Le date sono stringhe ISO-8601. Ciò è deliberato: significa che gt e lt le ordinano correttamente come testo, quindi 2026-07-28 è correttamente maggiore di 2026-01-01.
priority, risk e risk_score provengono dalla prioritizzazione di Pro. Un Riscontro non ancora valutato non porta alcun valore per essi.
Condizioni
Un nodo If / Filter contiene un elenco di righe di condizione. Ogni riga è un percorso, un operatore e un valore. Match decide se ogni riga deve essere vera (all) oppure basta che lo sia una sola (any).
| Operatore | Significato |
|---|---|
eq | è uguale a |
neq | non è uguale a |
contains | contiene |
not_contains | non contiene |
in | è uno tra |
not_in | non è uno tra |
gt | è maggiore di |
gte | è maggiore o uguale a |
lt | è minore di |
lte | è minore o uguale a |
startswith | inizia con |
endswith | finisce con |
exists | è impostato |
not_exists | non è impostato |
I confronti sono permissivi. Si prova prima come numero, e se fallisce i valori vengono confrontati come testo con spazi rimossi e senza distinzione tra maiuscole e minuscole. Quindi una condizione scritta come finding.severity eq high corrisponde a un Riscontro la cui gravità è High, che è quasi sempre ciò che l’autore intendeva.
Trasformazioni
Una riga di condizione può post-elaborare il valore letto prima di confrontarlo.
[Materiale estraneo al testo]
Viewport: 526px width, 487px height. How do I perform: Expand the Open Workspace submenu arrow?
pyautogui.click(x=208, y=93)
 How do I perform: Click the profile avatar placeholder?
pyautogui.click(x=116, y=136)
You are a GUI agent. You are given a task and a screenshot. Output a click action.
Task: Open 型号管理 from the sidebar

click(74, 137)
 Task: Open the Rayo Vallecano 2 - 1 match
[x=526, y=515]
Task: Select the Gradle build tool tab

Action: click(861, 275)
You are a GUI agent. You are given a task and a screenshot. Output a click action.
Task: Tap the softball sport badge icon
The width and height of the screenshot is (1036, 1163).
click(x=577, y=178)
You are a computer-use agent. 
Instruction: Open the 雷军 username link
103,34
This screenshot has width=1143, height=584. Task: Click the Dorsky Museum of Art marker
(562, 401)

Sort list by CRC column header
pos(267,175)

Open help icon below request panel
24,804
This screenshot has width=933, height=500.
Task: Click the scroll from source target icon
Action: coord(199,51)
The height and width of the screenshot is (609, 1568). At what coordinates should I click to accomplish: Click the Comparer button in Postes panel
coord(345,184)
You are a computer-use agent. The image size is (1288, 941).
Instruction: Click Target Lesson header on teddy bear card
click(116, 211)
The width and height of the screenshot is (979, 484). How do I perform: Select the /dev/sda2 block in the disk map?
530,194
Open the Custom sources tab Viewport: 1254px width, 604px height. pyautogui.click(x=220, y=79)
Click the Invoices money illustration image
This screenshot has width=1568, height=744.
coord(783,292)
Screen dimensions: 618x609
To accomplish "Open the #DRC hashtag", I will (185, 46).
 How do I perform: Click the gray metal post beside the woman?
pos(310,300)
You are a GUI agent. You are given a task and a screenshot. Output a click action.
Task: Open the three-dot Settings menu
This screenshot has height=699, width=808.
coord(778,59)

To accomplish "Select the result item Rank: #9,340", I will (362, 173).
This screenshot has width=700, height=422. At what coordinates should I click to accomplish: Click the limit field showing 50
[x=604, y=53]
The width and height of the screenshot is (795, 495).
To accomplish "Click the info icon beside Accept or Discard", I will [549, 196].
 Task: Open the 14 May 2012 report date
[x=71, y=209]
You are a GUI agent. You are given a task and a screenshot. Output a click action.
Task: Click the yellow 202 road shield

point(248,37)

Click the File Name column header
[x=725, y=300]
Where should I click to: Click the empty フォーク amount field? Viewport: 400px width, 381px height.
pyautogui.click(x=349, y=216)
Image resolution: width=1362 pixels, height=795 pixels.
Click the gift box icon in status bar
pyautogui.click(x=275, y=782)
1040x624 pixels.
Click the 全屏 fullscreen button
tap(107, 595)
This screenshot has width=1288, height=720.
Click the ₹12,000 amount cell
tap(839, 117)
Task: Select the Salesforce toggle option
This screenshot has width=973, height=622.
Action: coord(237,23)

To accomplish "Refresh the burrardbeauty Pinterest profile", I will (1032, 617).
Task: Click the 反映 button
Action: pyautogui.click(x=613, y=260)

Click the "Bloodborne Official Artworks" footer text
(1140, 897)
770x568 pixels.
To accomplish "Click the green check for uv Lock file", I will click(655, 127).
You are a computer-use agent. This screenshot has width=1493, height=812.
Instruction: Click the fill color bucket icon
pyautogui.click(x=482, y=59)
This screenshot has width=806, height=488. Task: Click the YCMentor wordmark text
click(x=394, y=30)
| Trasformazione | Effetto |
|---|---|
int | numero intero |
float | numero decimale |
str | testo |
first | primo elemento di una lista |
list | come lista |
join | unito con virgole |
upper | MAIUSCOLO |
lower | minuscolo |
strip | con spazi rimossi |
cwe_int | numero CWE |
severity | gravità normalizzata, così valori in stile critical, error e warning provenienti da scanner diversi vengono mappati sui cinque livelli di DefectDojo |
numerical_severity | codice di gravità ordinabile, per i confronti di ordinamento |
Template
Qualsiasi impostazione etichettata come messaggio, nota, titolo o valore accetta segnaposto {{ percorso }}, risolti per ciascun elemento:
{{finding.severity}}: {{finding.title}} ({{product.name}})Un percorso senza valore viene reso come stringa vuota. Una lista viene resa unita da virgole.
I template vedono anche un blocco ctx che porta dettagli sul run stesso. Le chiavi disponibili dipendono dal nodo, ma quelle comuni sono:
| Segnaposto | Significato |
|---|---|
{{ctx.rule_name}} | Il nome della regola |
{{ctx.count}} | Quanti Riscontri copre il messaggio |
{{ctx.trigger}} | L’evento che ha avviato il run |
{{ctx.findings_html}} | L’elenco dei Riscontri renderizzato, nel nodo email |
{{ctx.report_url}} | Il link di download, nel nodo report |
{{ctx.template_name}} | Il nome del template di report, nel nodo report |
I template sono pura sostituzione. Non c’è valutazione di espressioni, non c’è esecuzione di codice, e non c’è accesso ad attributi di oggetti in nessun punto della configurazione di una regola.
Testare una regola in sicurezza
L’ordine consigliato per una regola che invia qualcosa:
- Costruire il grafo e usare Preview finché i conteggi degli elementi non sembrano corretti.
- Salvarla. Le nuove regole vengono create disabilitate.
- Lasciare la modalità su Simulate e abilitare la regola.
- Farla eseguire, poi leggere Deliveries e verificare che i payload registrati siano quelli previsti.
- Passare la modalità a Live.
Simulate non è un’esecuzione parziale. Ogni modifica a un Riscontro nel grafo avviene realmente in modalità simulate. Vengono trattenuti solo gli invii in uscita.